S’pore govt denies using spy software

[Updated: on 16 March, adding more details, comments from MHA spokesperson]

Singapore's government has denied using spy software after being identified among a list of 25 countries that were found by two researchers to be employing it, in a report published by a Canadian think-tank.

A Ministry of Home Affairs spokesperson told Yahoo! Singapore on Saturday that it does not use it or any such spyware, after the report, published on Citizen Lab, the University of Toronto’s centre for research on digital media and global security, detailed findings from two security researchers at the universities of California and Toronto that named the city-state among others that have servers running a specific spyware.

Brunei, Indonesia, Malaysia and Vietnam, as well as Middle Eastern countries like Bahrain, Qatar and the United Arab Emirates, and developed countries such as Australia, Britain, Canada and the U.S. were also identified.

“FinSpy”, the term used for the spyware the researchers found, is sold by a British company called Gamma Group. Embedded in emails, the software has the capability to “grab images off computer screens, record Skype chats, turn on cameras and microphones and log keystrokes”, according to a New York Times report on the findings. Once downloaded unknowingly, FinSpy links a user’s computer to a local server — in some of these cases, servers that belonged to their governments.

An official of Gamma Group reportedly said it sells its technology to governments for the sole purpose of monitoring criminal activity, and that it was most often employed against “paedophiles, terrorists, organised crime, kidnapping and human trafficking”.

According to the two researchers — Morgan Marquis-Boire and Bill Marczak — however, FinSpy is not only likely to be used for “politically motivated surveillance”, but is also applied differently in different countries.

In Ethiopia, for instance, download links for FinSpy were embedded in pictures in emails that were specifically directed at political dissidents, while in Turkmenistan, the server running the software belonged to a range of I.P. addresses that were assigned to the country’s communications ministry.

Closer to home, the spyware was found to be running on Android phones in Vietnam, where Marquis-Boire and Marczak discovered one phone that was sending text messages to a Vietnamese telephone number — a troubling finding given recent clampdowns by the country's government, the researchers reportedly said.

“Our findings highlight the increasing dissonance between Gamma’s public claims that FinSpy is used exclusively to track ‘bad guys’ and the growing body of evidence suggesting that the tool has and continues to be used against opposition groups and human rights activists,” the researchers added in their report.

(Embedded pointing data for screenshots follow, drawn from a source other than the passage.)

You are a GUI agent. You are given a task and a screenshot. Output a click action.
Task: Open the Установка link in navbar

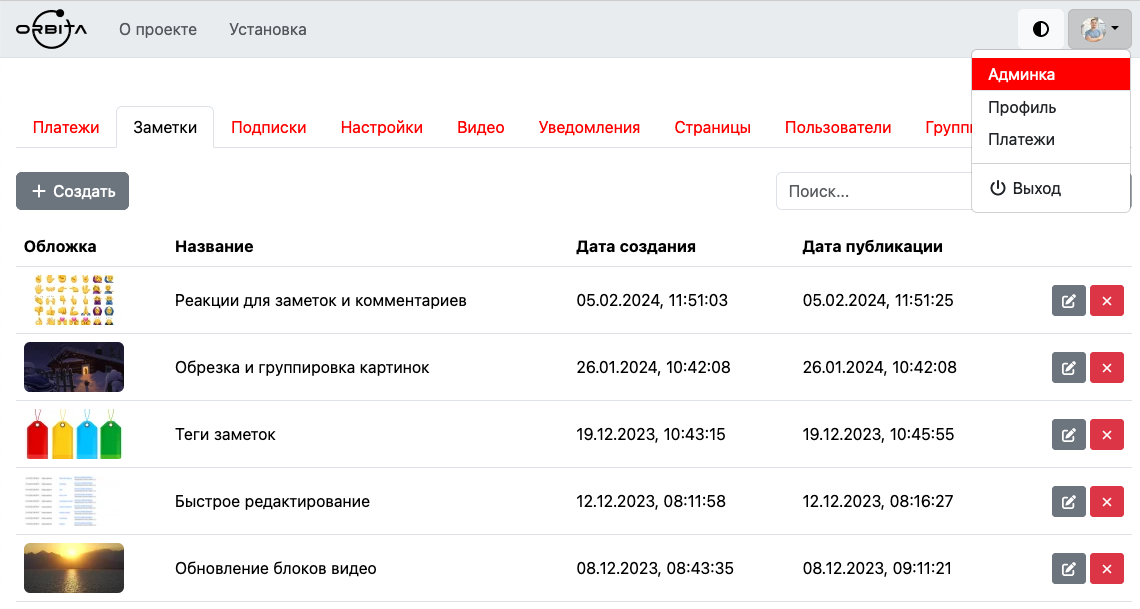[x=267, y=29]
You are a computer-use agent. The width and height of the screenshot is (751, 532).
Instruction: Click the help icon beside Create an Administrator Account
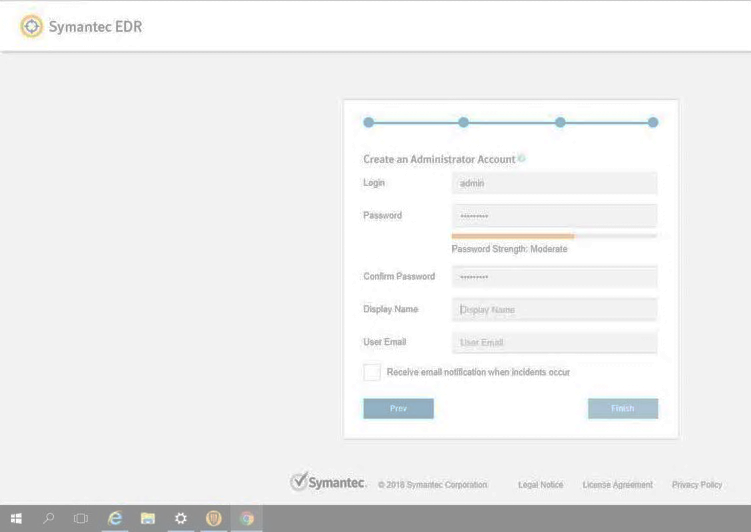[522, 159]
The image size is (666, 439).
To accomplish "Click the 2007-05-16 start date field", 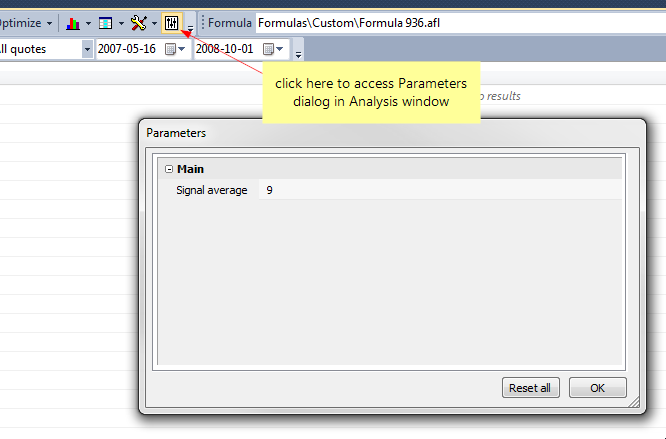I will coord(129,49).
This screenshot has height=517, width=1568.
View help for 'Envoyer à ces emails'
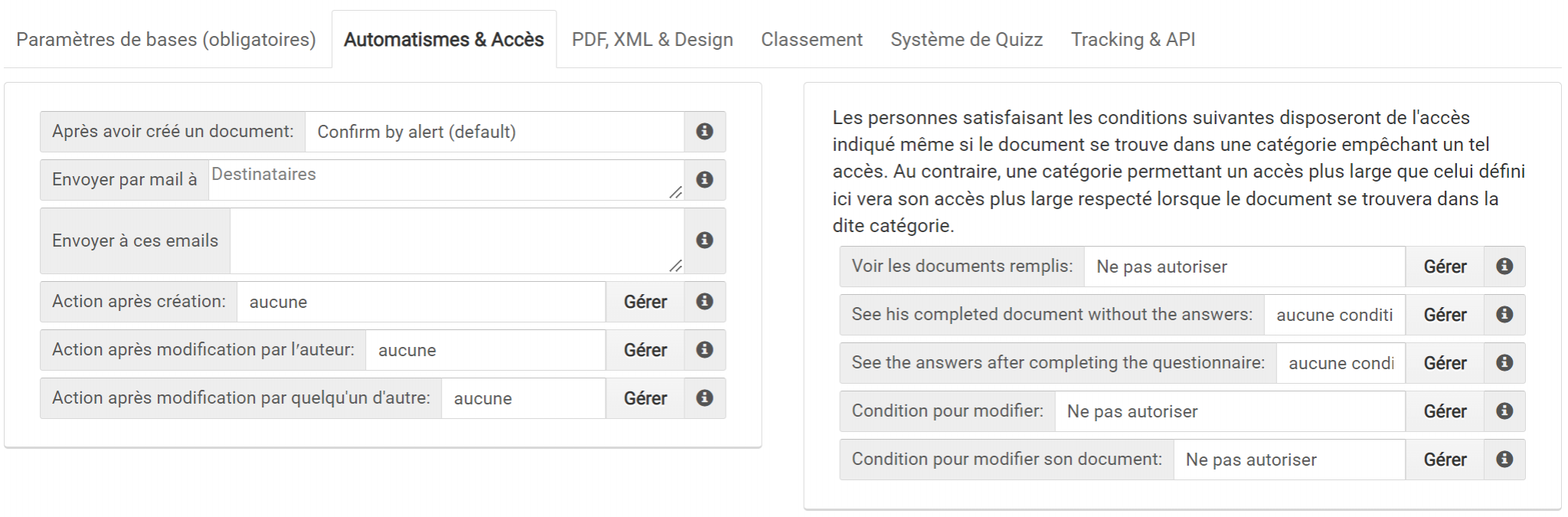click(704, 241)
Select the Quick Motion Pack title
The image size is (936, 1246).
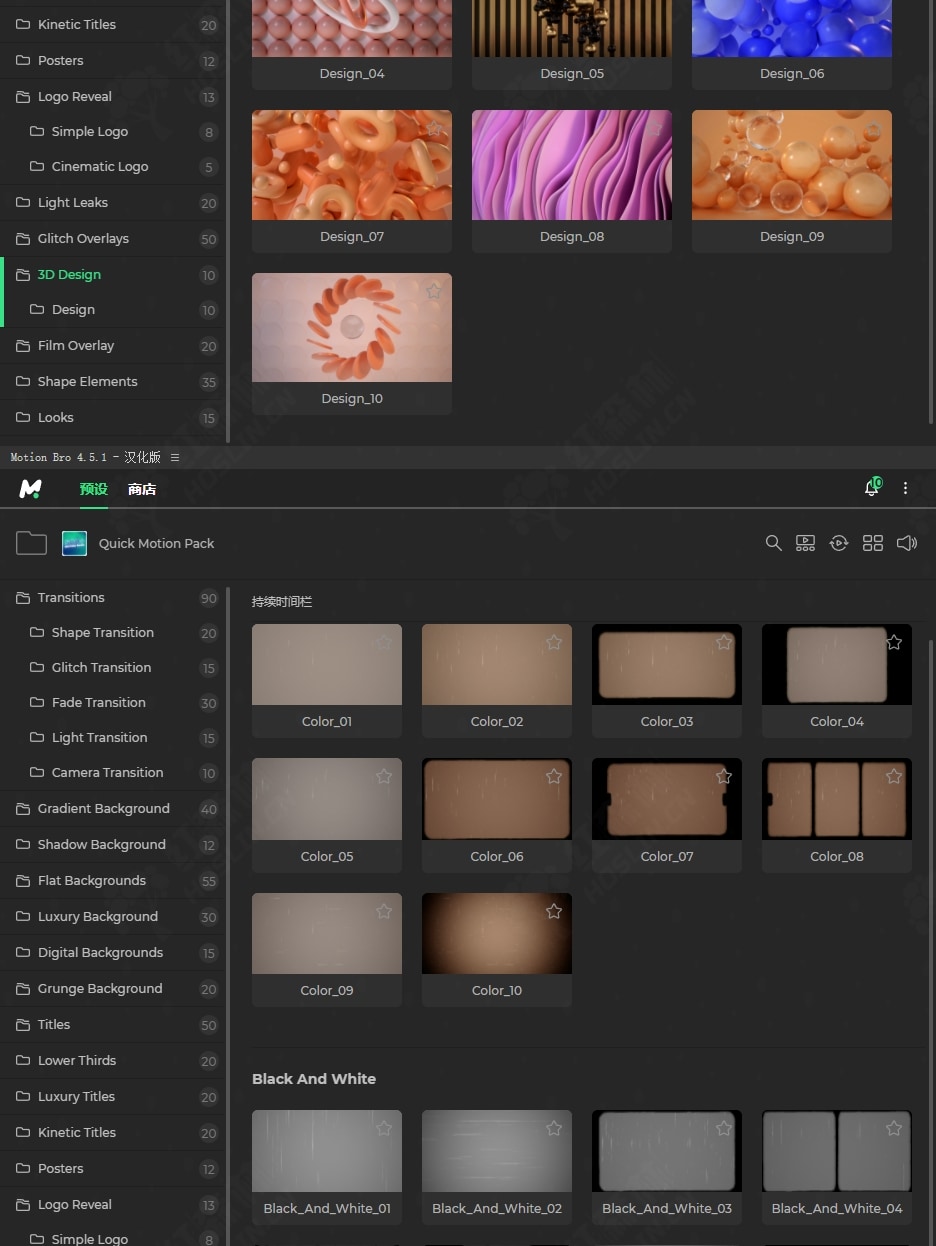pos(156,543)
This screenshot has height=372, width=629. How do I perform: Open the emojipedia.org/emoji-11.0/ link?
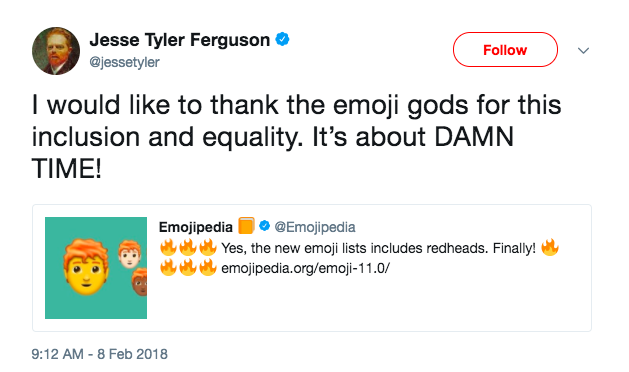305,268
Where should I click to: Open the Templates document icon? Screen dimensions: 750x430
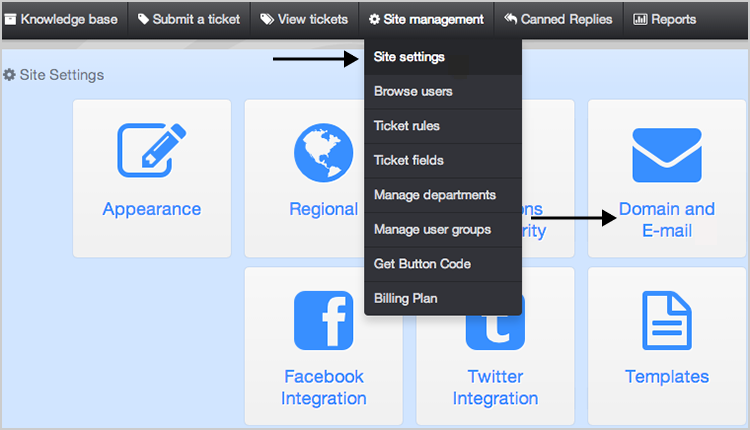coord(666,320)
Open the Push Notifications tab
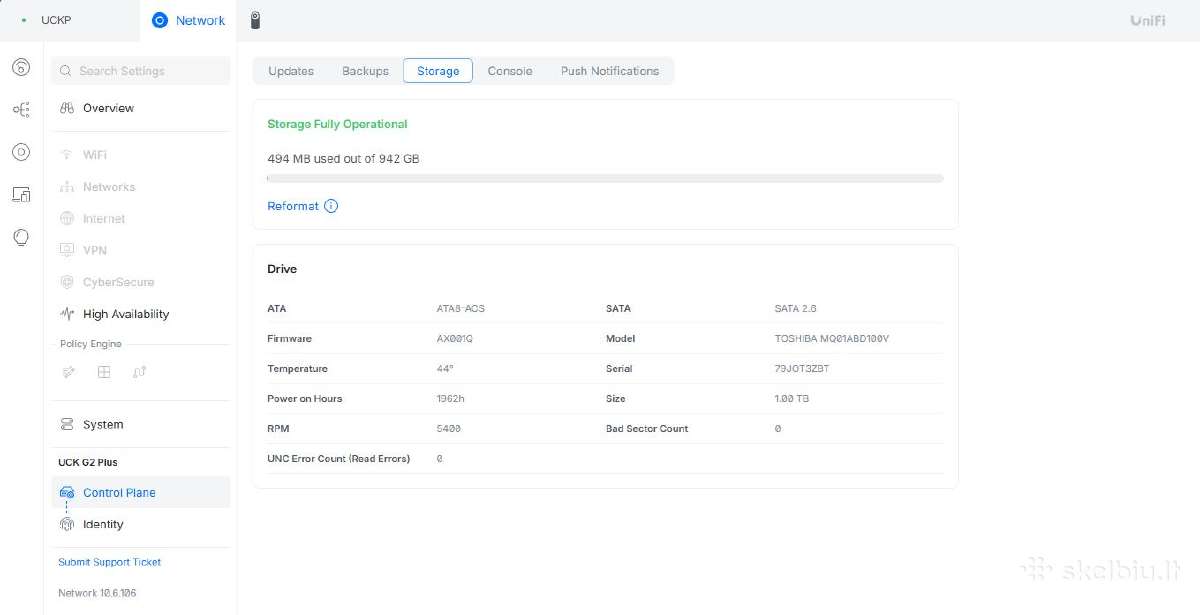This screenshot has width=1200, height=615. pos(610,71)
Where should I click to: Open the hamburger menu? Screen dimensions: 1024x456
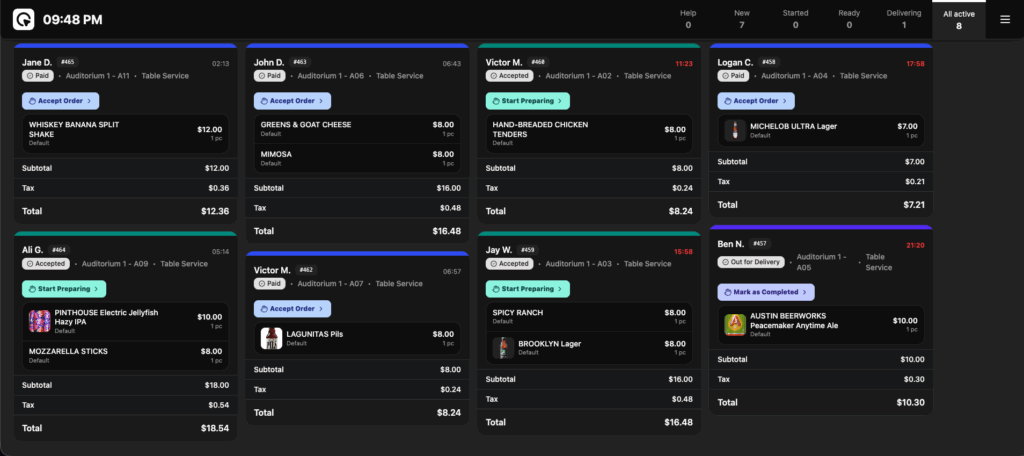[x=1005, y=19]
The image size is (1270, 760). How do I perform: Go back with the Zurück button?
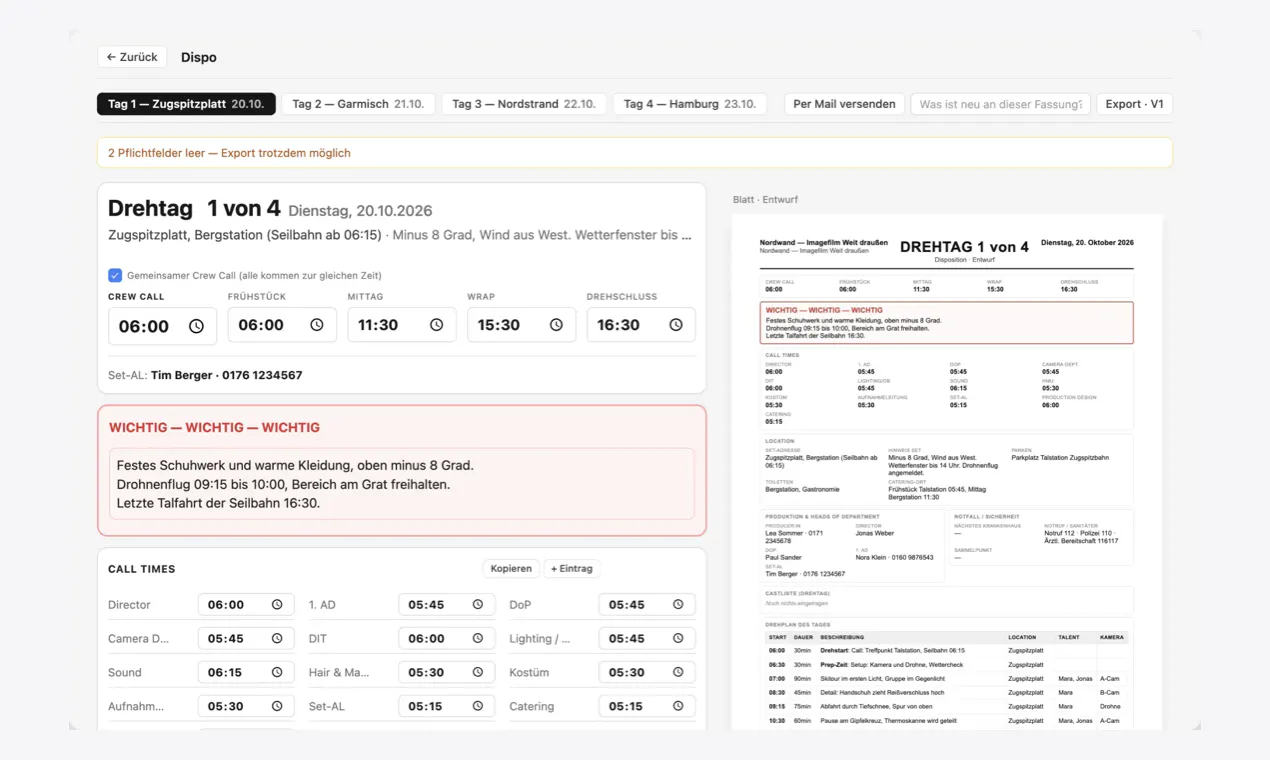coord(132,57)
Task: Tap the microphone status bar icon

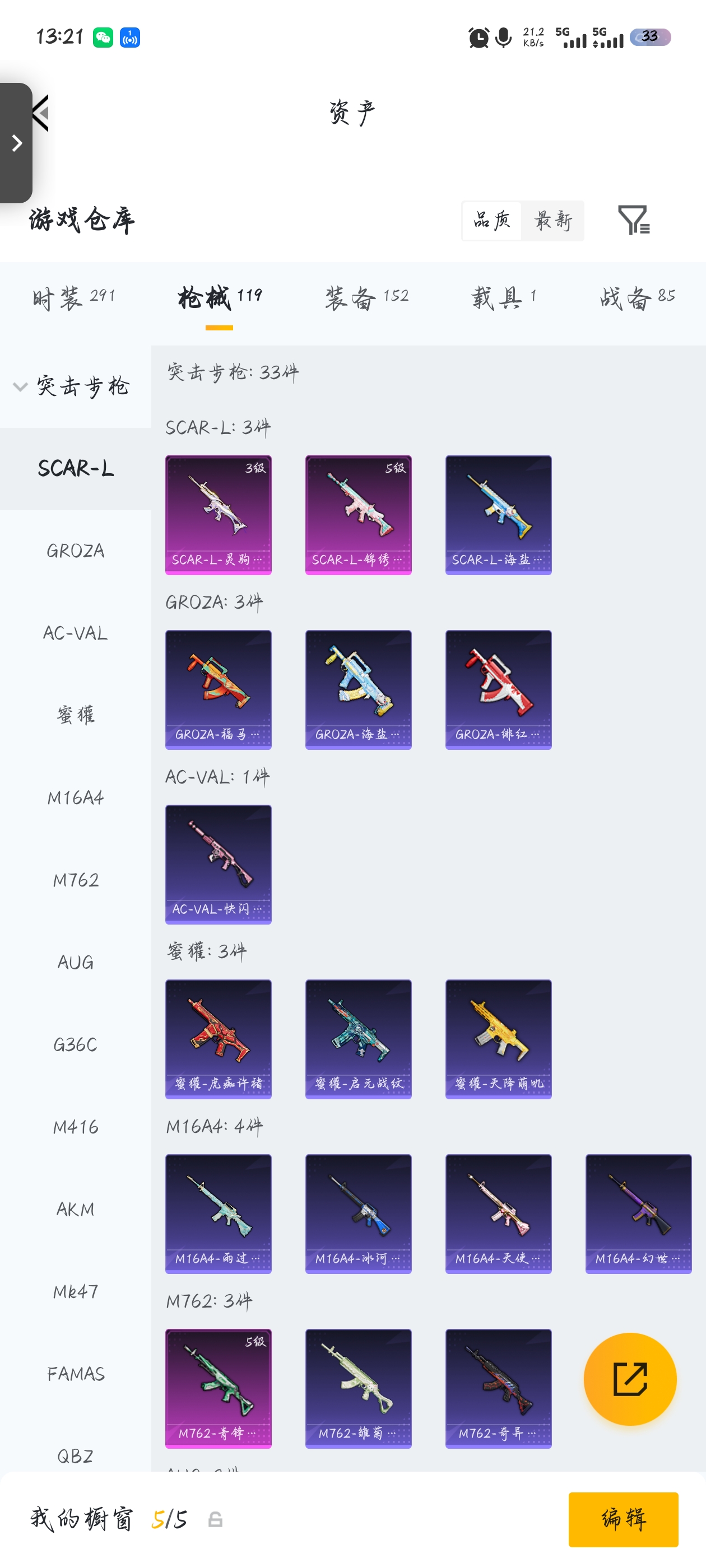Action: 504,38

The two also warned that the presence of "a global and unregulated market for offensive digital tools potentially presents a novel risk to both national and corporate cyber security".

However, the researchers also qualified that their findings do not necessitate that in all the countries listed, it is a government agency that is using FinSpy.

A key part of their report notes that the "discovery of a FinSpy command-and-control centre in a given country is not a sufficient indicator to conclude the use of (the software) by that country's law enforcement or intelligence agencies".

"In some cases, servers were found running on facilities provided by commercial hosting providers that could have been purchased by actors from any country," the report added.

After discovering FinSpy last May, Marquis-Boire and Marczak scanned the whole internet for its presence, turning up this latest list of countries. The others are Bangladesh, the Czech Republic, Estonia, Germany, India, Japan, Latvia, Mexico, Mongolia, the Netherlands and Serbia.